What you will do
How many lines below contain the string "Community"? Reply with the figure and no further words.
++++ Task inputs
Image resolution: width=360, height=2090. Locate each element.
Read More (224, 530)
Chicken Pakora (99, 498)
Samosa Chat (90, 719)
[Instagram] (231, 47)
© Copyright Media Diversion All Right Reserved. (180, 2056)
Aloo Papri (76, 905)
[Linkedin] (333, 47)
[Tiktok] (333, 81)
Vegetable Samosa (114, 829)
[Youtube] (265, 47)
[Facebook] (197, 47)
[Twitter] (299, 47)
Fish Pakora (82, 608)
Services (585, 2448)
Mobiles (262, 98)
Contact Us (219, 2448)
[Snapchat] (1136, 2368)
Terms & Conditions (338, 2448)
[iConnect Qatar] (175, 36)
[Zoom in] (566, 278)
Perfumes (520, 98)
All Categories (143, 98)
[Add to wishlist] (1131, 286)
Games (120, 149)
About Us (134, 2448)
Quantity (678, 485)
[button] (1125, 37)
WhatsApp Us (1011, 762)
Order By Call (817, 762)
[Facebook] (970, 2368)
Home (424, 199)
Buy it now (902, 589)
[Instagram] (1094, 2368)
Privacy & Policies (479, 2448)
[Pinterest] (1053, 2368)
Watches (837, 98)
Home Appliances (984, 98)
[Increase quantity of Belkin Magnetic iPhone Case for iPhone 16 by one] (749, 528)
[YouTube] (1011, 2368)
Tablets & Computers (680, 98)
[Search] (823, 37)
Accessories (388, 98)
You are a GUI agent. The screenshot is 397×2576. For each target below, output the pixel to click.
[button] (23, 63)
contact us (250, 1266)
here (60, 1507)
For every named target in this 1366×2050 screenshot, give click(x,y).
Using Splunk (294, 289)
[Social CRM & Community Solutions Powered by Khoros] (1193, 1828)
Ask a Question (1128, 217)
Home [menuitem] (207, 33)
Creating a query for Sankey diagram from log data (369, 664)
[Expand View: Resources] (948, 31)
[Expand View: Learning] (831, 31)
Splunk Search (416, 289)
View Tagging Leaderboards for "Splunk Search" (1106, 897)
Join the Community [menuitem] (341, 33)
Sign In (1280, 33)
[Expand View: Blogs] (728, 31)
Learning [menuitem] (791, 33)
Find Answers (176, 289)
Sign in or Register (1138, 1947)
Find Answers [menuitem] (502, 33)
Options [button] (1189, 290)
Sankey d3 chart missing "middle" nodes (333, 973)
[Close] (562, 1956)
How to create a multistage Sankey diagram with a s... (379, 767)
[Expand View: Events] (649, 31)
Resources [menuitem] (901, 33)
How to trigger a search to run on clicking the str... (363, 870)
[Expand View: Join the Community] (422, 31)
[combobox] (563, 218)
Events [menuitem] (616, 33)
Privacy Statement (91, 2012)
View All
++++++++
Exercise result
3